Erdoğan Türkiye’ ye gelişinde gecenin bir vakti AKP il örgütü tarafından organize edilen bir kalabalık tarafından kahraman, dünya başbakanı ve Türkiye’ nin gururu olarak karşılandı.

29 Mart seçimleri öncesinde;


1- Özellikle İstanbul’ da, gerek Kemal Kılıçdaroğlu’ nun dürüst ve güven veren duruşu, ve gerekse Kadir Topbaş’ ın canını çok sıkacak dosya ve iddilarının olması


2- Numan Kurtulmuş ile birlikte Saadet Partisinin tabandan daha fazla oy koparacak gibi durması

gibi sebeplerle puan kaybetme ihtimali olan, ama bir türlü Türkiye hakkındaki planlarından ve tek adam olma hırsından vazgeçmeyen bir lider için bulunmaz bir nimetti. Hemen zaten, "çok konuşacaklarım var ama arkası yarın" diyerek, ertesi gün İBB’ nin metro durağı açılışında şov yapacağının sinyallerini verdi.


Öyle de yaptı.

Peki Türkiye Cumhuriyeti başbakanı Davos' ta gerçek bir arabuluculuk ve kalıcı ateşkese ilk adım imkanı yakalamışken, bu şekilde mi davranmalıydı? Dünya barışı ile ilgili mesaj bu şekilde mi verilmeliydi? Elbette hayır.

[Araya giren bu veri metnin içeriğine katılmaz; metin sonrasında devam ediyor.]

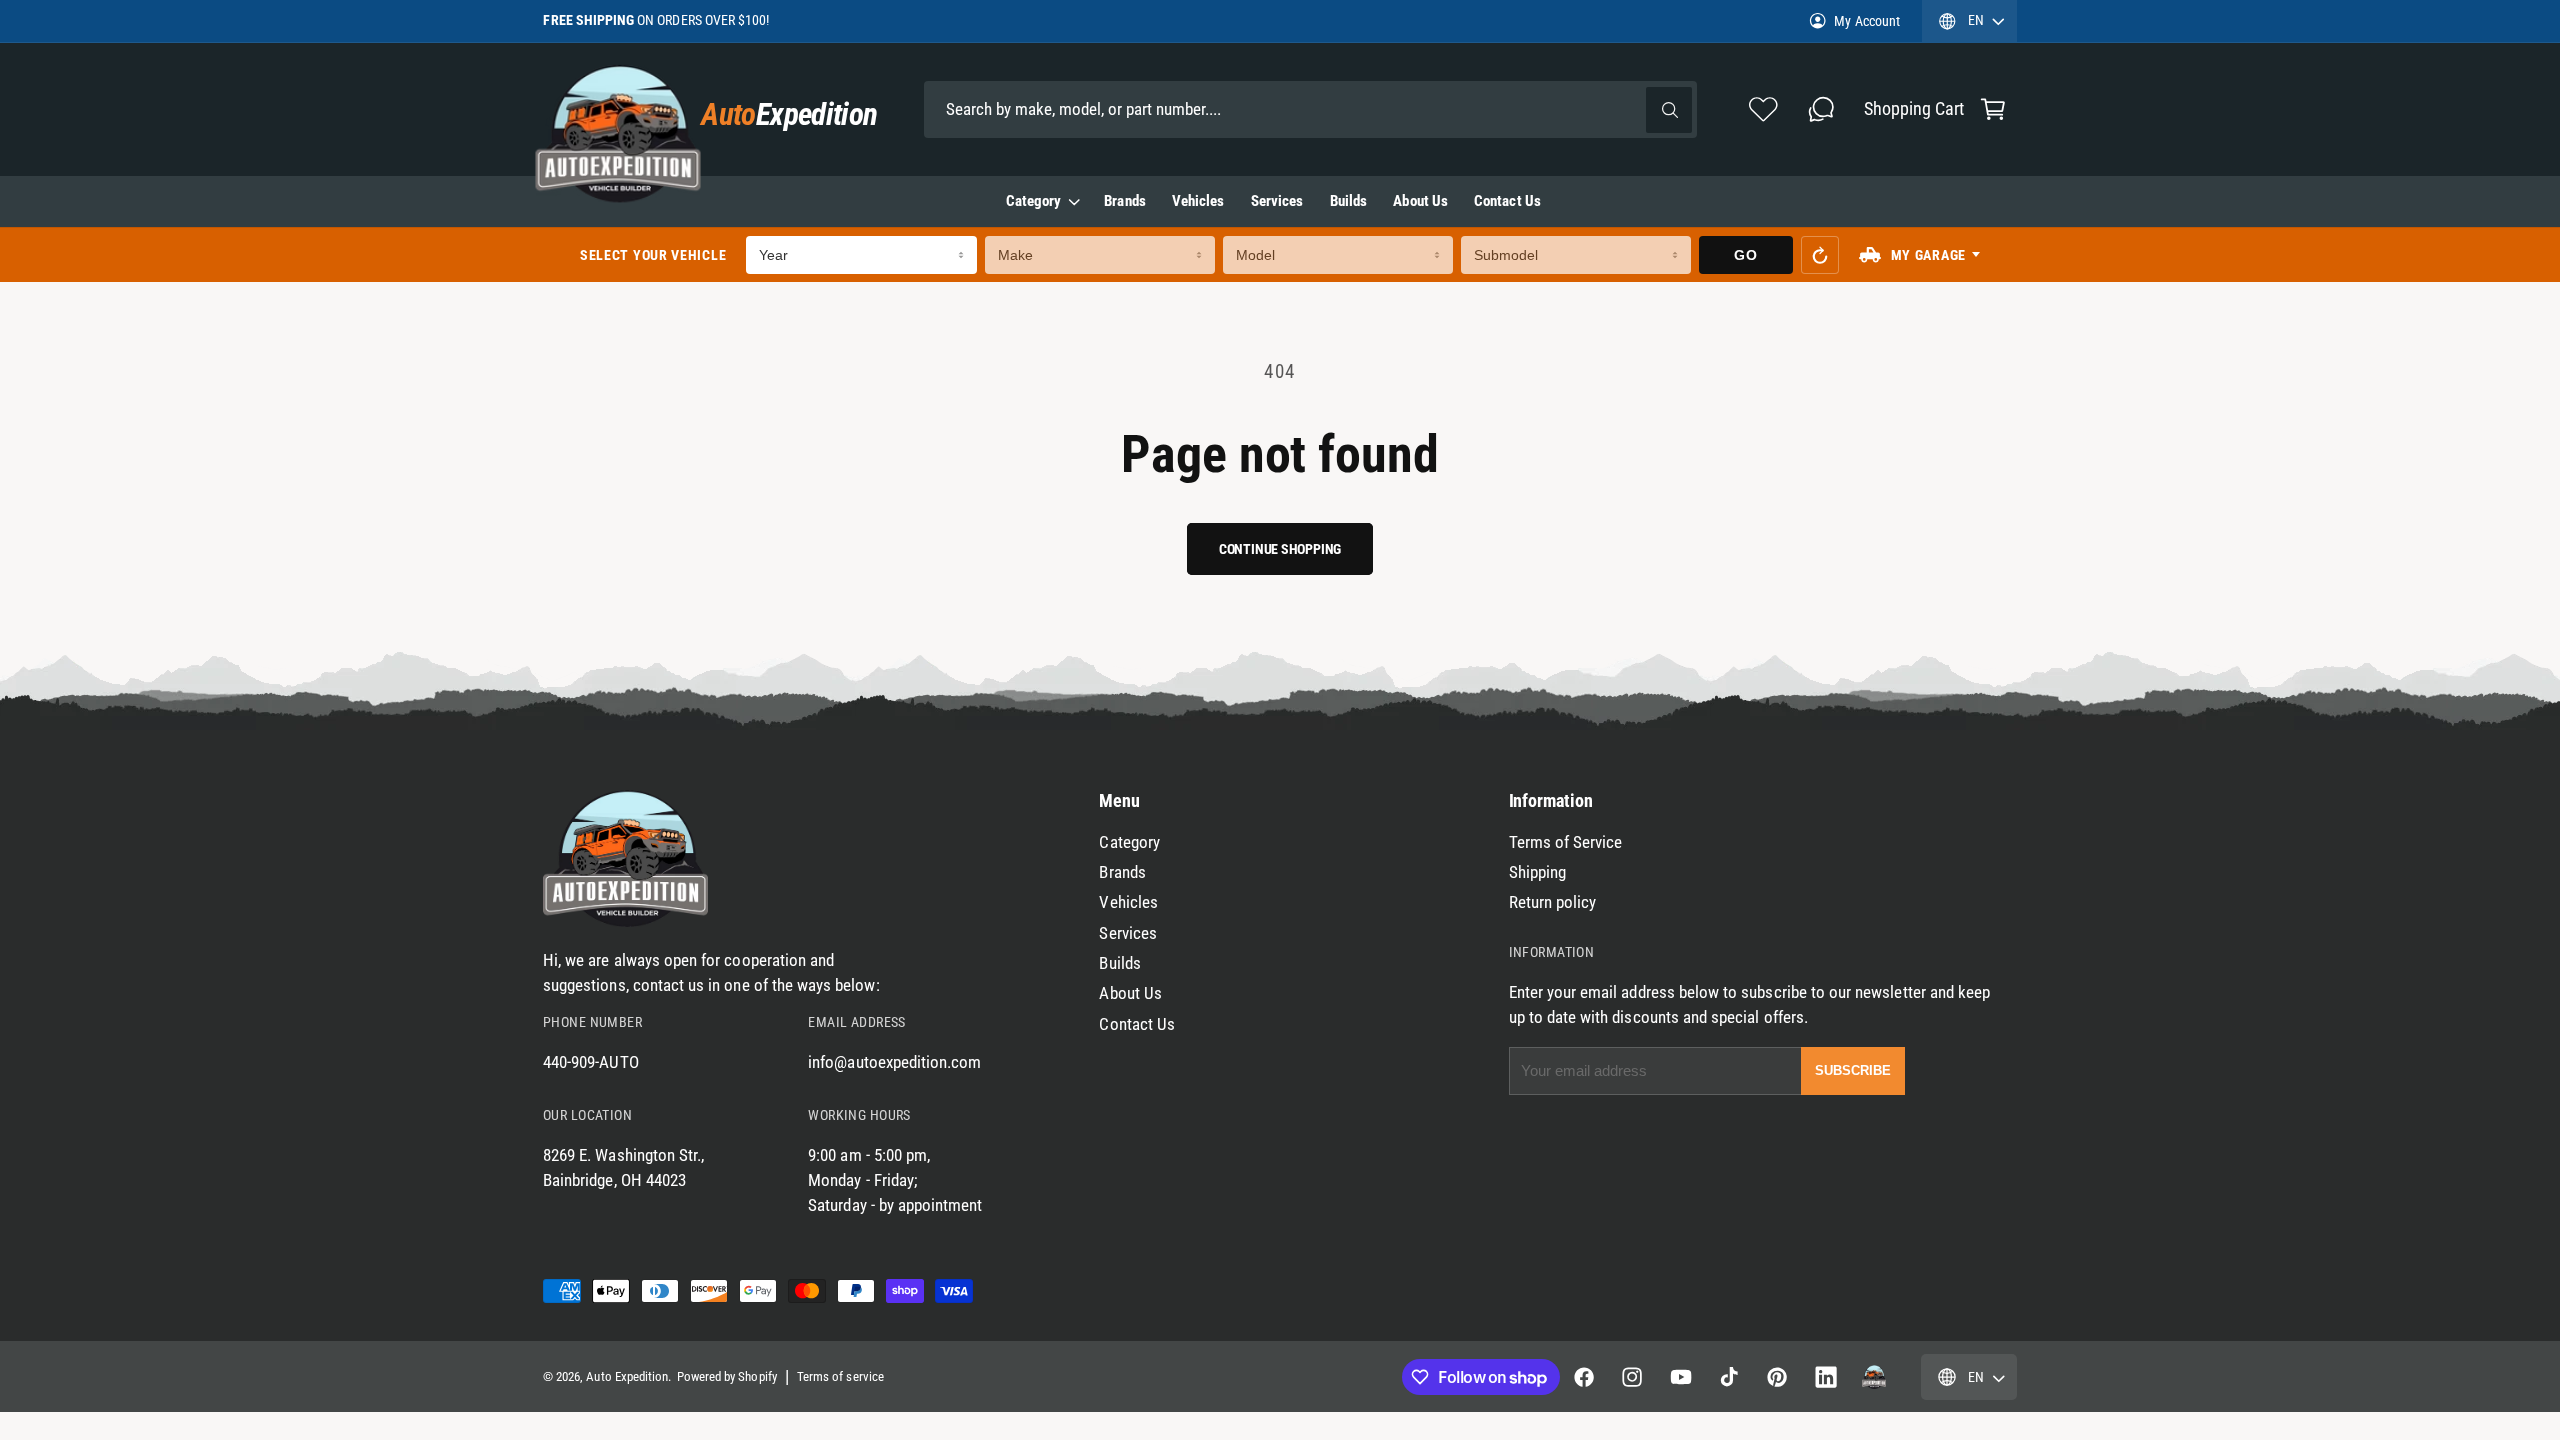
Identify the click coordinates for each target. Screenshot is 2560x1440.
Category (1033, 201)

Erdoğan ile Peres arasında, toplantı sonrası yapılan telefon görüşmesi göstermektedir ki, iki lider de tribünlere oynamış ve her ikisi de ilk golü atan yıldız olmak için çırpınmıştır.

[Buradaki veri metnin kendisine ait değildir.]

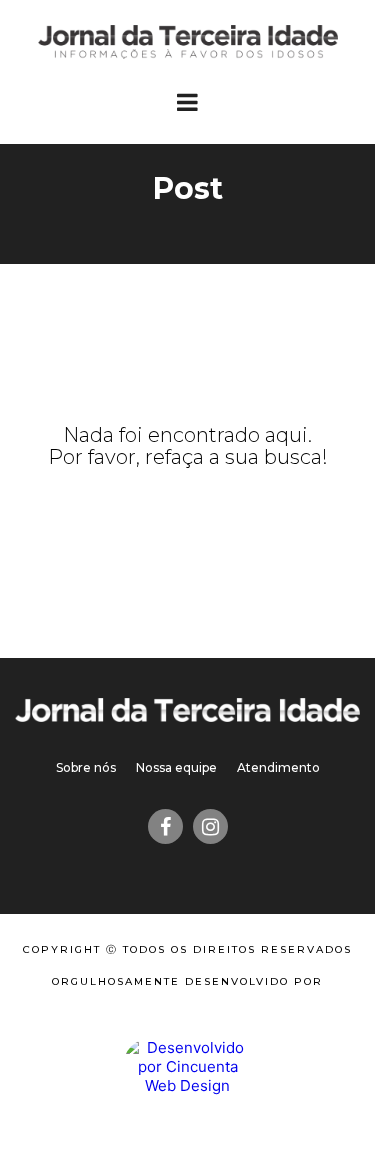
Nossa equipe (176, 767)
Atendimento (278, 767)
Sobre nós (86, 767)
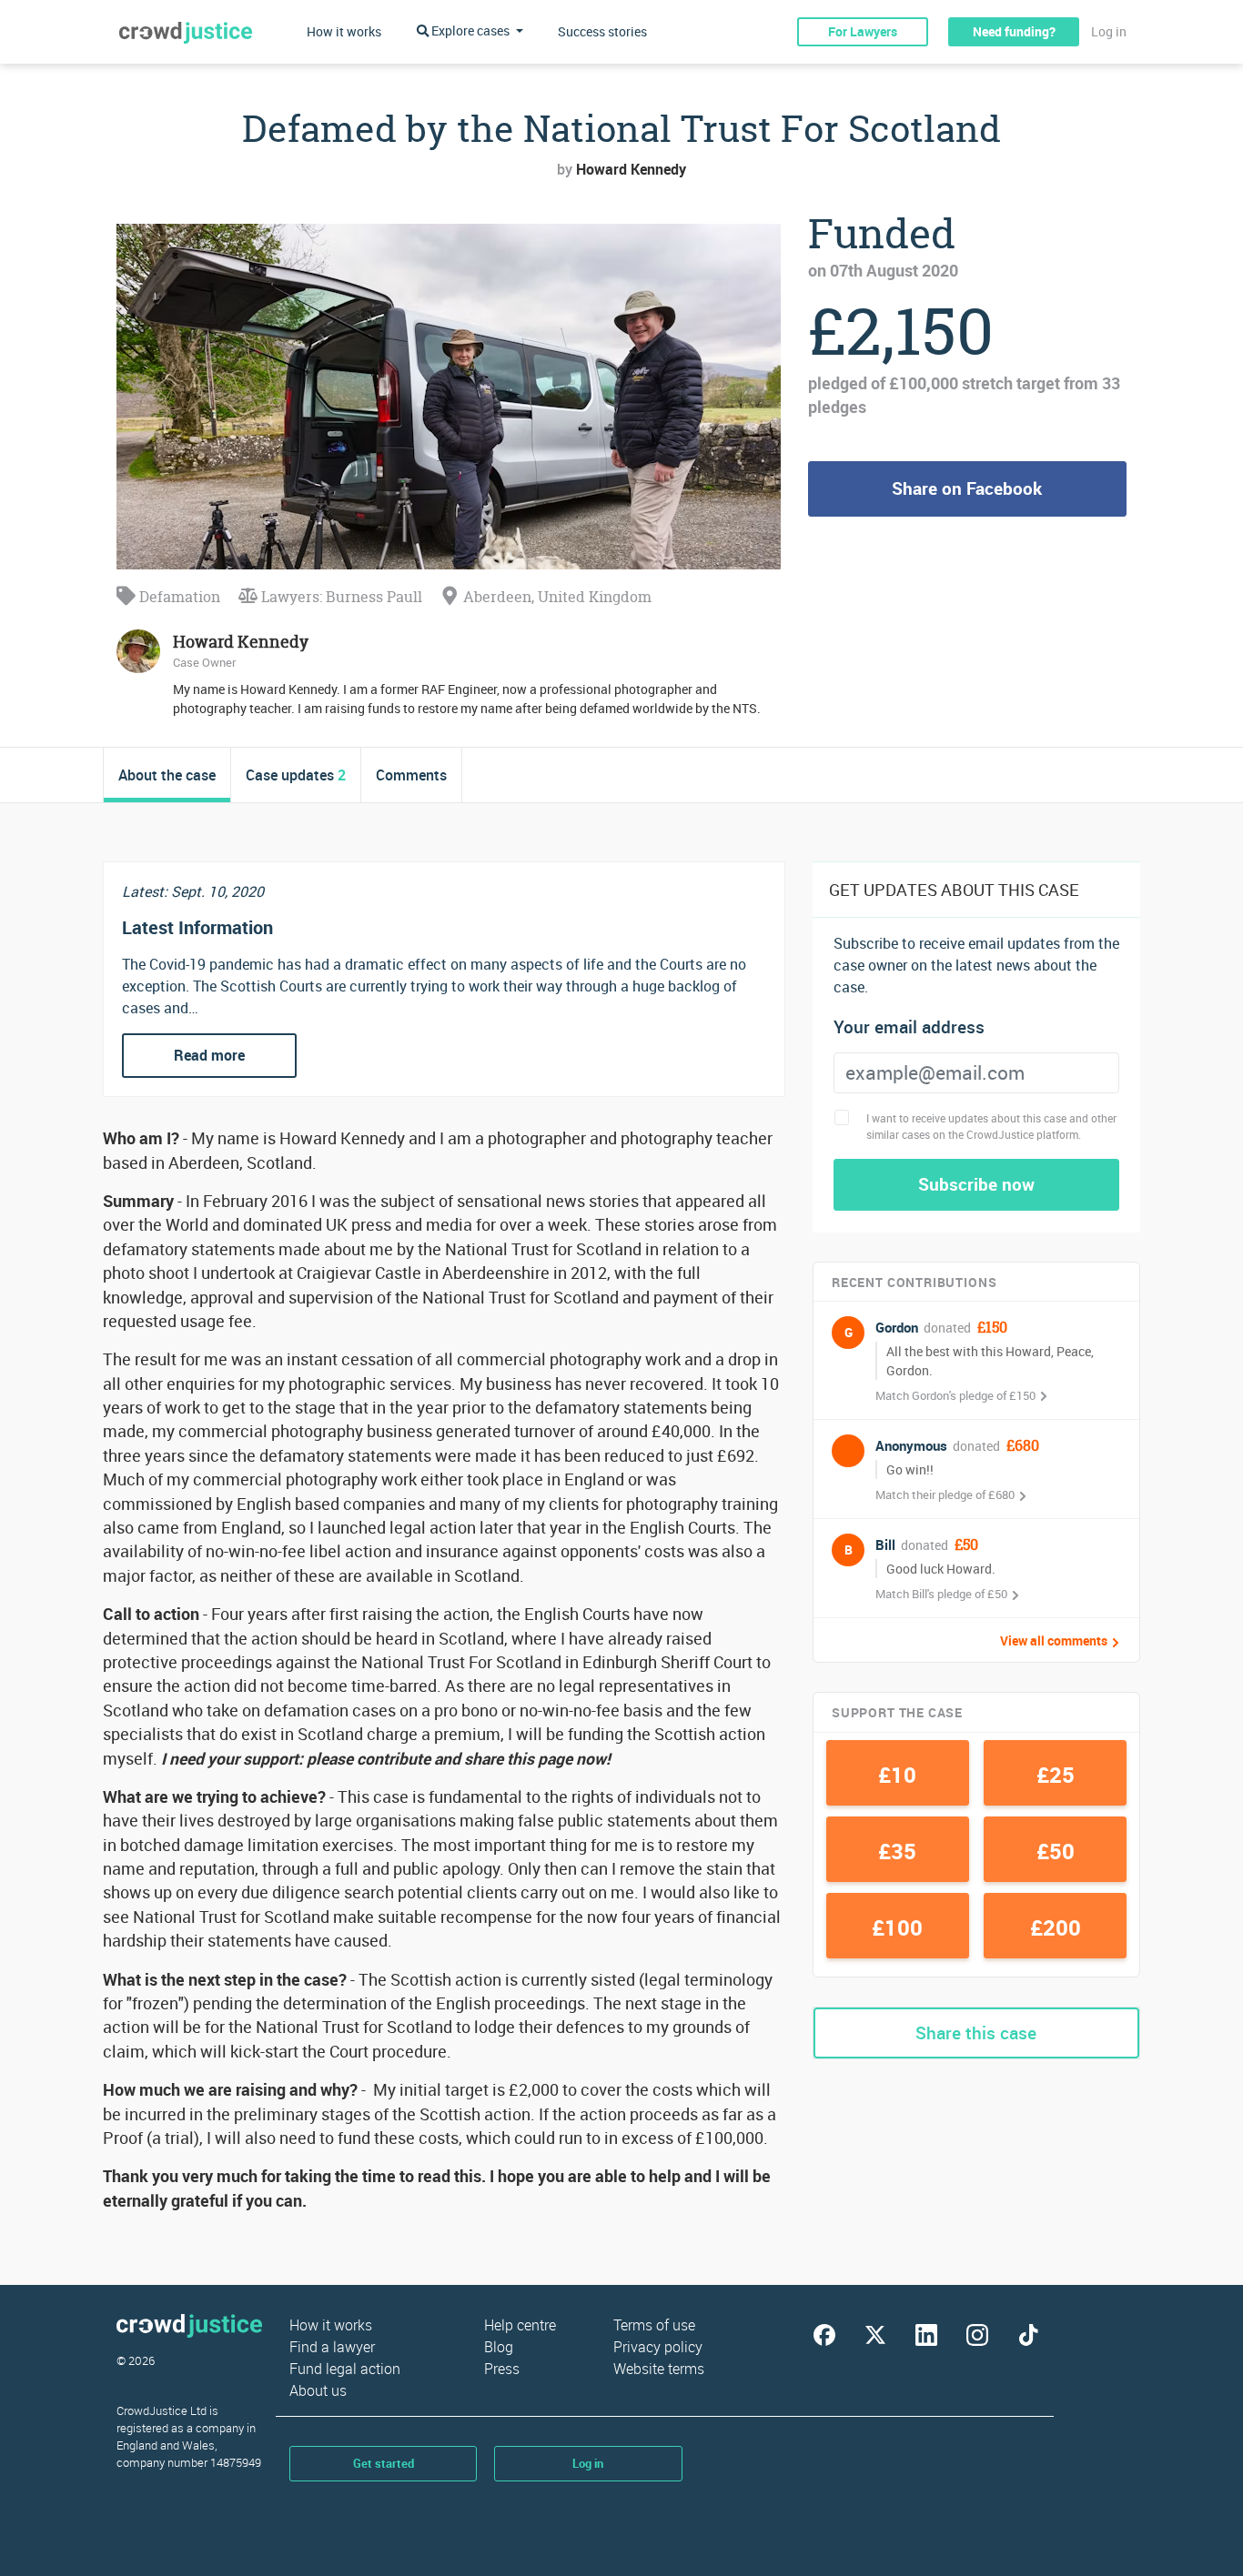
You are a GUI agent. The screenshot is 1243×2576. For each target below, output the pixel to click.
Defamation (178, 597)
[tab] (167, 775)
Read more (209, 1055)
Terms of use (654, 2325)
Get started (383, 2463)
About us (318, 2390)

Ayrıca Peres – Erdoğan arasında gerçekleşen telefon görüşmesi tutanakları Başbakanlık tarafından yayınlanmıştır. (Tam metin için http://w9.gazetevatan.com/Iste_Erdogan_ve_Peresin_telefon_gorusmesi__/220877/1/Gundem )


Okuduğunuzda anlayacaksınız ki, ikisi de son derece kibar, dostlar arasında bu tür görüş ayrılıklarının ve tartışmaların yaşanabileceğine dair, bu olayın iki ülke arasındaki ilişkileri bozmamasını dileyen diplomatik görüşler. MONŞER (?) diplomatların tam da yapması gereken davranışlar. Deyim yerindeyse birbirine gebe iki ülke liderinin sohbeti ancak böyle olur.


Peki Erdoğan, kendi tavsiyesiyle 3 çocuk yapmayı düşünen, zaten okumadığı gazete ve kitapları Başbakan telkini ile bir kenara atıveren, bütün dünyayı yerli dizilerdeki gibi sanan, haber seyretmeyen, seyrettiklerinde ise ne de olsa Başbakan' ın populist çıkışlarından başka bir şey görmeyen bu halka rağmen nasıl bir tavır içerisinde olmalıydı. Telefon görüşmesinden de anlaşılacağı üzere dış politika ağırdan alma, beş kere düşünüp bir kere konuşma, ülke çıkarlarını her şeyin önüne koymayı gerektirir. Ama Erdoğan tribüne oynadığı için halkın okumayacağı ve bilmeyeceği yerlerde MONŞER gibi davranıp muhatabına devlet adamlığına yakışır bir şekilde davranıyor ama halkın gözünün önünde ise kendince MONŞER tarzı benzetmeleriyle mazlum ve halk adamı edebiyatı yapar (kişisel zenginliği, bütün ailesinin villada oturması, eşinin giyim tercihi, oğullarının gemileri, damadının işleri falan zaten başka mevzu). Ya da diklenmeden dik durmaktan bahseder ama hiç alttan almayı, hoşgörüyü bilmez, herkese kafa tutuverir.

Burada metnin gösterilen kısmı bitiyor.